Criminal mischief might sound like a minor offense. But if you damage government property like school buses, then you could face state jail felony charges. The result could be time in prison and other penalties.
Houston Police Department recently responded to a call that thieves had vandalized school buses at the Idea Public School Hardy campus in May 2022. The vandals stole fuel and damaged the vehicles, resulting in the brief cancellation of the school.
This is but one of many incidents of mischief affecting local elementary and secondary schools in the Houston area. Police have no idea who was responsible for the vandalism, and parents were likewise in the dark. If the vandals are caught, however, they could face serious consequences.
Criminal Mischief of School Property
Texas Penal Code Section 28.03 is the state’s criminal mischief statute. It is very broad. It makes it a crime to intentionally or knowingly destroy or damage tangible property belonging to someone else. It is also a crime to “tamper” with or cause “substantial inconvenience” to the owner of property or even to a third person.
Although criminal mischief is usually a Class C misdemeanor, it is a state jail felony if the offense causes at least $750 of damage to schools, including colleges and universities. If you cause more than $30,000 in damage, you can face third-degree felony charges, all the way up to first-degree charges for causing at least $300,000 in damage.
Students could also face criminal charges. Apparently, something called the Tik-Tok “devious lick” challenge consists of damaging school property and filming yourself in the act! As part of this challenge, some students are stealing bathroom mirrors or soap dispensers, or otherwise damaging the sinks. All of this criminal mischief then gets uploaded to Tik-Tok where anyone (including school officials) can see it. Wrecking the bathroom could easily qualify as criminal mischief and send a student to jail if the damage is substantial enough.
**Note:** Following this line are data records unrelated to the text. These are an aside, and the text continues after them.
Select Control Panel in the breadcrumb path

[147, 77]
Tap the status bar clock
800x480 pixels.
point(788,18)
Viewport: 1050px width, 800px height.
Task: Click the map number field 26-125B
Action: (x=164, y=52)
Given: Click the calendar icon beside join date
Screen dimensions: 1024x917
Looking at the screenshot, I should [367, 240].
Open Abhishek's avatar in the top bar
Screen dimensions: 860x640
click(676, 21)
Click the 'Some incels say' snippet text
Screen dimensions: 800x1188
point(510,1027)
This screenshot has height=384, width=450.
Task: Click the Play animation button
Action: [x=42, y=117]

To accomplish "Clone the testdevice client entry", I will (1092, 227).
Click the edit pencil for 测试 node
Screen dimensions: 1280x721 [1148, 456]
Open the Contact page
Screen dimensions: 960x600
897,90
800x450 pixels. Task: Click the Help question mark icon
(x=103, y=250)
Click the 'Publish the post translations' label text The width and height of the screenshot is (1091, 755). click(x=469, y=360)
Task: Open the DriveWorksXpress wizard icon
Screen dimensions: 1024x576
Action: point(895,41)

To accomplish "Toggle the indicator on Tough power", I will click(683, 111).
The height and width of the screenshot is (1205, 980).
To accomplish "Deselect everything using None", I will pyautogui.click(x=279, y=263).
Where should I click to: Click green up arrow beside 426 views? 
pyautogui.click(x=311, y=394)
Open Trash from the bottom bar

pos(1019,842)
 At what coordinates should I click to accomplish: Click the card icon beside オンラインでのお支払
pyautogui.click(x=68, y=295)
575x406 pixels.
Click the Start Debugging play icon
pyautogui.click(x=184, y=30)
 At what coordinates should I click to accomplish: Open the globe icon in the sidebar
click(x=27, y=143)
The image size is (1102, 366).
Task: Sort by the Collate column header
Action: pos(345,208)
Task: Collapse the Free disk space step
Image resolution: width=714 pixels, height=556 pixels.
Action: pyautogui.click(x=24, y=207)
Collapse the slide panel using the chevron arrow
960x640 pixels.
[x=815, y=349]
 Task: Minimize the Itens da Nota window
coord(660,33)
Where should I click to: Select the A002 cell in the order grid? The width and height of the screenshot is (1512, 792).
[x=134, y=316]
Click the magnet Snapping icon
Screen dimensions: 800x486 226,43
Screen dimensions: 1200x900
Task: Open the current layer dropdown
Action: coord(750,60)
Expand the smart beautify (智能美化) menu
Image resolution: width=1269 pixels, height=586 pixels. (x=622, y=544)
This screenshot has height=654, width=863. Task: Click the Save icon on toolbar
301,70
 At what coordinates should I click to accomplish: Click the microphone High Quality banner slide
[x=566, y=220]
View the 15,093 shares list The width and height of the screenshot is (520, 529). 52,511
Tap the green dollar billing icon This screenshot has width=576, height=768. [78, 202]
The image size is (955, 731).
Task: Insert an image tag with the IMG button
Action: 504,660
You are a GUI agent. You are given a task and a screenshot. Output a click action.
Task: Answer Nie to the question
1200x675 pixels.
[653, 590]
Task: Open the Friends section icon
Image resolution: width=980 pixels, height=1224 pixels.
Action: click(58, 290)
Avoid Drawing Graffiti on a School
Penal Code Section 28.08 also criminalizes graffiti when made with paint, indelible marker, or an etching/engraving device. As with criminal mischief, targeting a school will increase penalties. What would normally be a misdemeanor is now a state jail felony if you cause a loss of at least $750 but less than $30,000. Even a little graffiti could cause at least $750 in damage, so avoid the temptation to deface school property.
Can You Defend Against Criminal Mischief?
We can sometimes argue mistaken identity or insufficient evidence. For example, it’s hard to tie graffiti to any individual based on their signature or fingerprints. However, if you are caught in the act—or if surveillance video identifies you—then a defense is much harder to bring. Tik-Tok videos can and will be introduced against you in court.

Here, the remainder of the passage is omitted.